Δευτέρα 4 Ιουνίου 2012

Turkey, Kurdistan and the future of Iraq: Time for Washington to tune back in

With last week's headlines dominated by Egypt's presidential elections, negotiations on Iran's nuclear program, and fresh atrocities in Syria, it would have been easy to miss a major development out of Iraq that in time could have equally momentous consequences for the future of the Middle East. I'm referring to the announcement that the Kurdistan Regional Government (KRG) and Turkey have agreed -- in principle at least -- to build a series of pipelines that will allow the Kurds to export oil and gas directly to Turkey and, from there, onward to the rest of the world. The U.S. should be paying close attention.
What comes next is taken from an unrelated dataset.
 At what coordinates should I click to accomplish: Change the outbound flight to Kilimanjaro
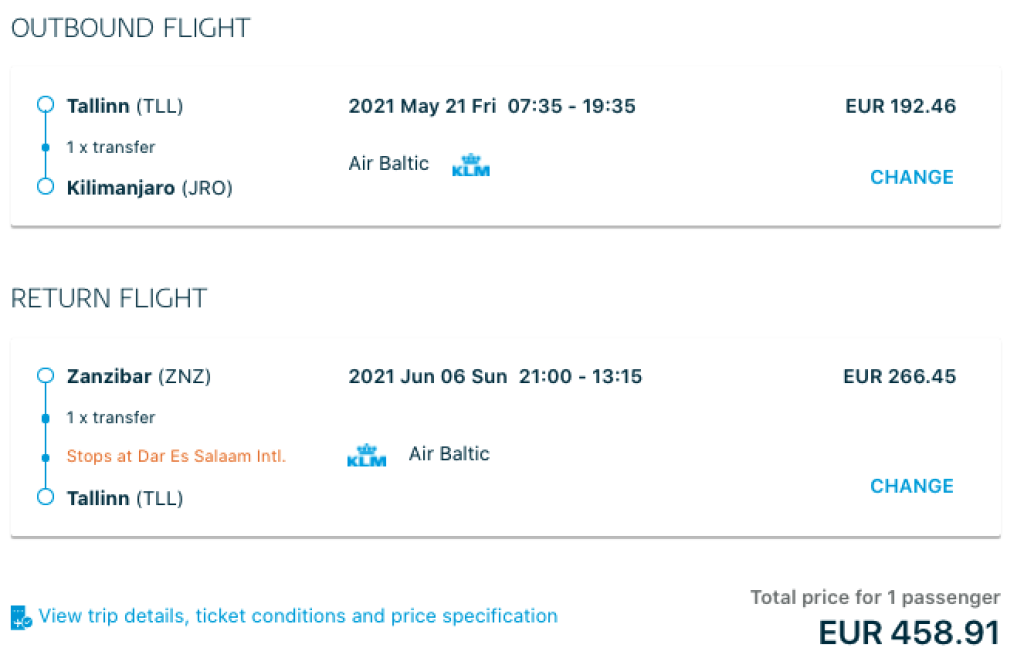(x=911, y=177)
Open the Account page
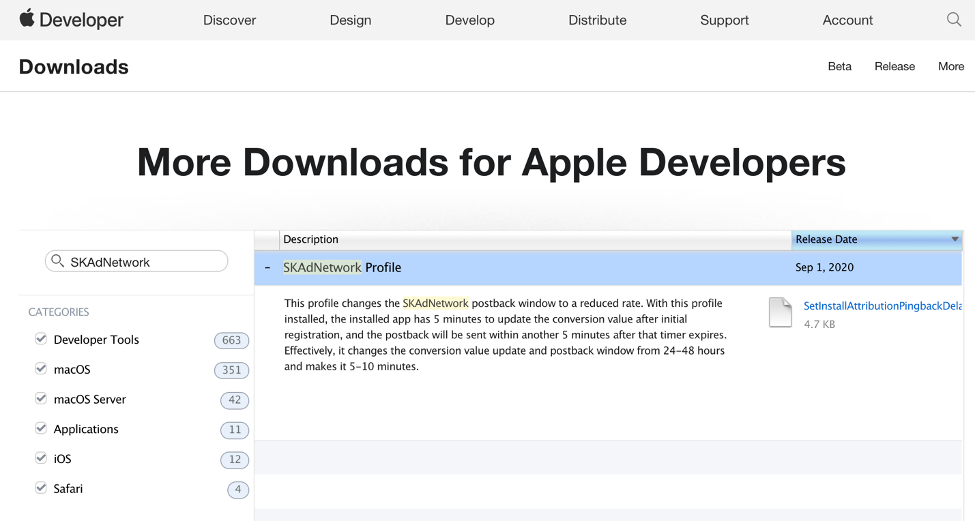Image resolution: width=977 pixels, height=522 pixels. coord(847,20)
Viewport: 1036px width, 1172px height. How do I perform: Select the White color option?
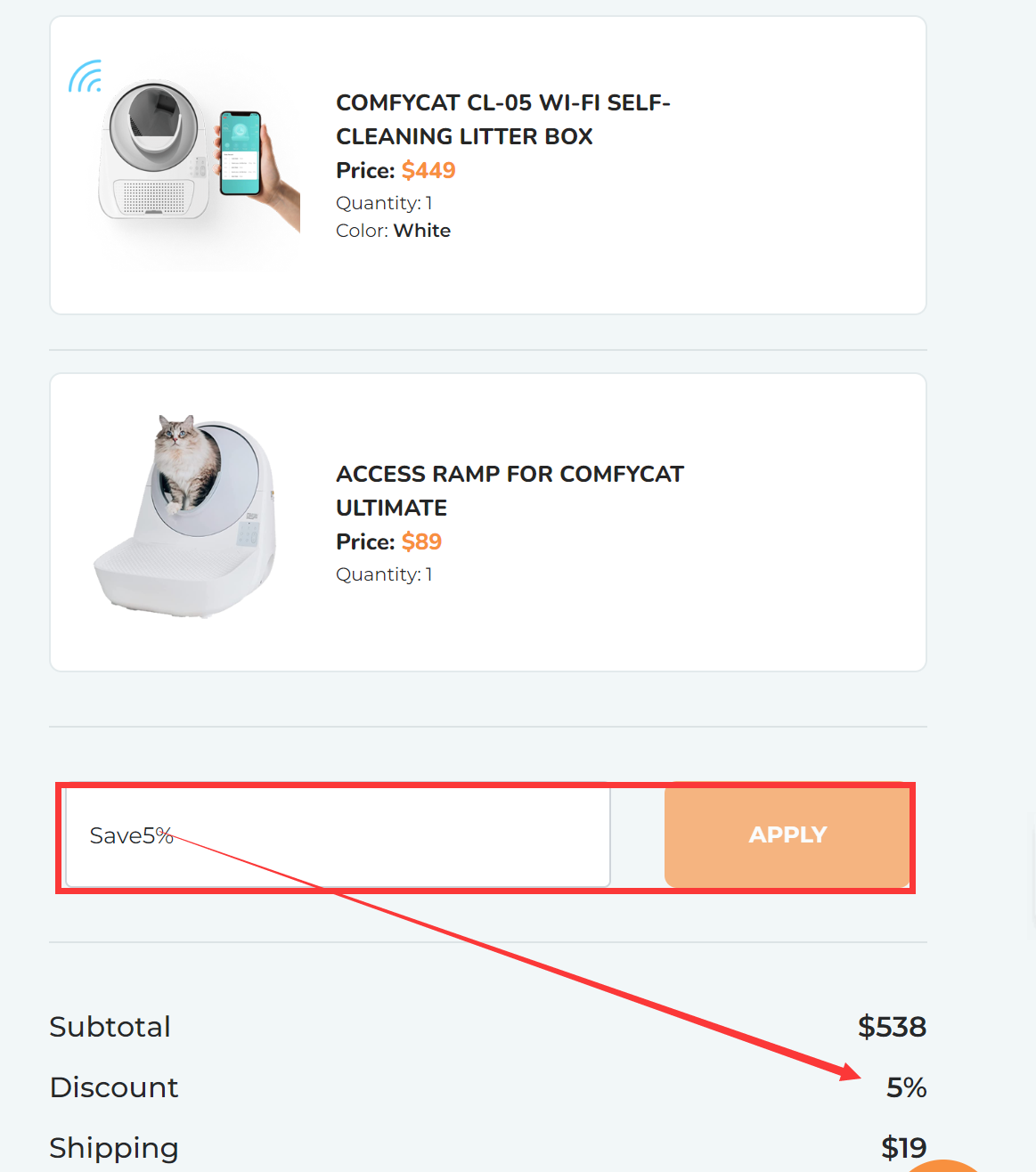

Until now, the KRG's ability to develop its substantial energy riches has been held hostage to its dependence on export pipelines controlled by the central government in Baghdad. To get any oil to international markets -- and, in turn, to get its fair share of revenue from those sales -- the KRG has largely been at Baghdad's mercies.
Iraq's oil ministry has sought to exploit its position of strength to coerce concessions from the KRG on a long-stalled national hydrocarbons law. In particular, Baghdad has demanded veto power over exploration and development contracts that the Kurds are negotiating with international oil companies. At least 40 such contracts have already been signed over the central government's vociferous objections -- including a breakthrough agreement late last year with the global energy giant, Exxon Mobil.